**TRECHO DA FONTE**
O choro começou a rolar, como
toda segunda-feira. Lá pelas 23h
e tanto começaram a chegar os
profissionais, como sempre chegavam. Eles ocupavam outras
mesas, jantavam, bebiam e, depois do estômago aquecido, iam
se chegando à mesa oito, e incorporando-se à roda.
Naquela segunda-feira de
1983, chegou o letrista Paulo César Pinheiro. Com ele, Clara Nunes, e o bar alumiou. Há pessoas
que encantam pela beleza, pela
inteligência, há pessoas que trazem consigo enigmas, desafios.
Clara Nunes trazia a paz.
Era impressionante como sua
mera presença, de moça bonita
-sem dúvida-, simpática sem
mais poder, conseguia trazer paz
aos ambientes. A música rolou
mais solta naquela noite. Pouco
depois da meia-noite, Clara Nunes entrou na roda. Saímos de lá
depois das três da matina, em estado de graça.
Foi sua despedida da noite
paulistana. Após pouco mais de
um mês, uma lipoaspiração provocou o choque anafilático que
lhe custou a vida. Morreu como
a maior sambista de seu tempo.
Os anos 70 foram uma década
de grandes sambistas cantores.
Entre os homens, houve a figura
maior de Roberto Ribeiro e de
Marçal, filho do histórico sambista Marçal, parceiro de Bide.

**DADOS FORNECIDOS**
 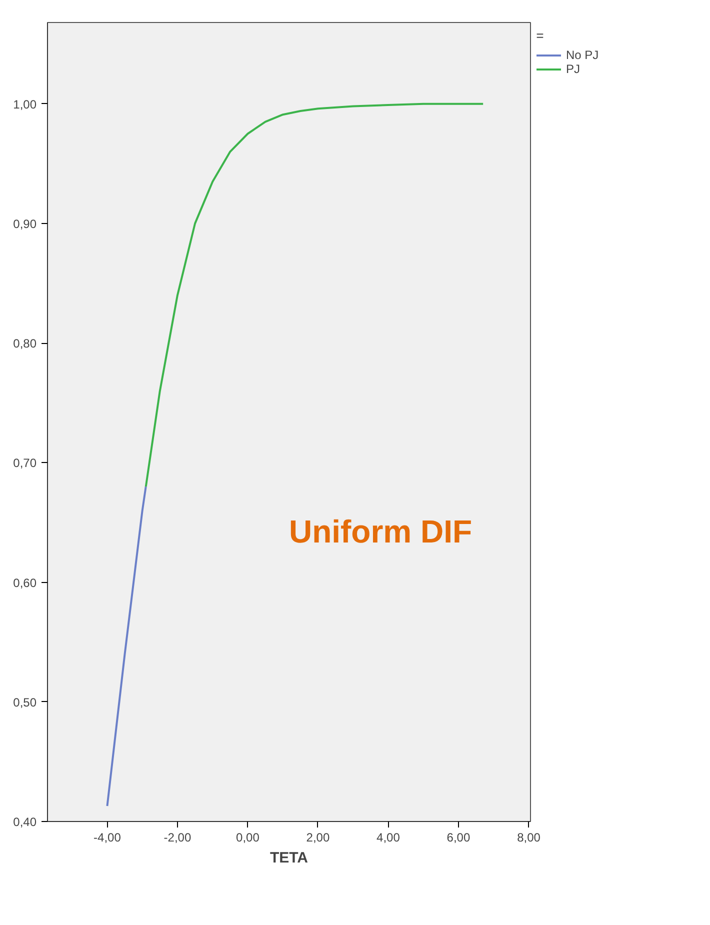 What do you see at coordinates (574, 69) in the screenshot?
I see `legend-label: PJ` at bounding box center [574, 69].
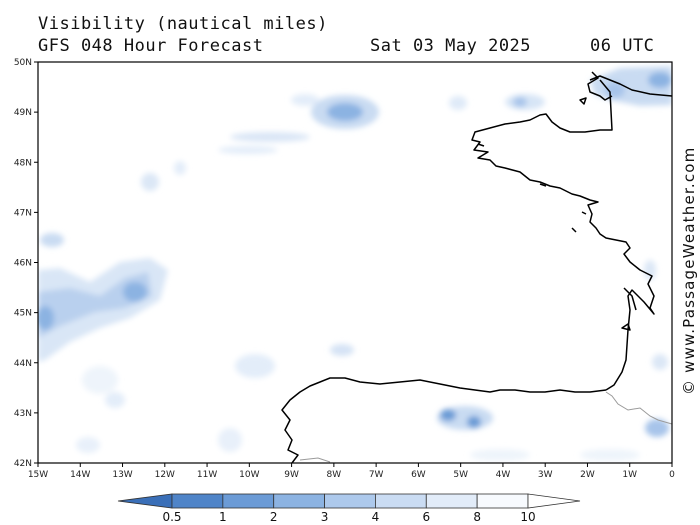 The width and height of the screenshot is (700, 525). I want to click on colorbar-label: 8, so click(477, 517).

**QUESTÕES E TAREFAS**
1 – No trecho sobre Clara Nunes, quem chegou ao bar com ela naquela segunda-feira de 1983?
2 – Com base no trecho sobre Clara Nunes, explique por que aquela noite foi a despedida dela da noite paulistana.
3 – Dê continuidade ao trecho sobre Clara Nunes e os sambistas dos anos 70 a partir da última frase apresentada.
Os dados não têm nenhum papel nesta atividade.

**RESPOSTAS DAS TAREFAS**
1 – O letrista Paulo César Pinheiro.

2 – Pouco mais de um mês depois, uma lipoaspiração provocou o choque anafilático que lhe custou a vida.

3 –
Entre as mulheres, Alcione, que
surgiu das casas noturnas, Beth
Carvalho, dos festivais de MPB, e
Clara Nunes, de Minas Gerais.
As três eram vítimas de preconceito duplo. Da parte dos puristas da MPB, o samba era gênero respeitado, desde que ficasse na cozinha. Do lado dos sambistas, havia preconceito idêntico contra os que cantavam sem
ser do morro. E as três cantoras
ousavam tirar o samba do morro e trazer para as paradas de
sucesso. Ambicionavam ser populares e ter o status de estrelas,
que os puristas da MPB negavam-lhes.
Clara Nunes ia além. Sua ambição era ter o balanço, a popularidade e o status musical de
Elizeth Cardoso. Não era pouco.
O casamento com Paulo César
Pinheiro, que além de letrista
impecável já era um líder da categoria, abriu-lhe as portas da
igrejinha dos bem-pensantes da
MPB.
Além da figura luminosa, da
voz extraordinária, da forma como dominava o grave, o agudo
e, especialmente, de um "vibrato" incomum, Clara Nunes passou a esbanjar uma personalidade cativante. Na medida em que
o sucesso aumentava, crescia
também seu orgulho das raízes
mineiras, do pai Mané Serrador,
cantador de Folia de Reis, da
Cruzava Eucarística que a formou e da luta diuturna para sobreviver.
Clara nasceu em 2 de agosto de
1942. O pai morreu quando tinha oito anos, a mãe foi atrás.
"Morreu de amor", dizia ela.
Com a morte dos pais, os sete irmãos decidiram que não iriam
se dividir, como propunham os
tios, e se uniram trabalhando e
mantendo a família unida.
Aos 16 anos, mudou-se para
Belo Horizonte, foi trabalhar como tecelã de dia, e cursar a Escola Normal à noite. Nos finais de
semana, dedicava-se ao Coral
Renascença. E, sempre que podia, ouvia Ângela Maria, Carmen Costa, e principalmente
Dalva de Oliveira e a divina Elizeth.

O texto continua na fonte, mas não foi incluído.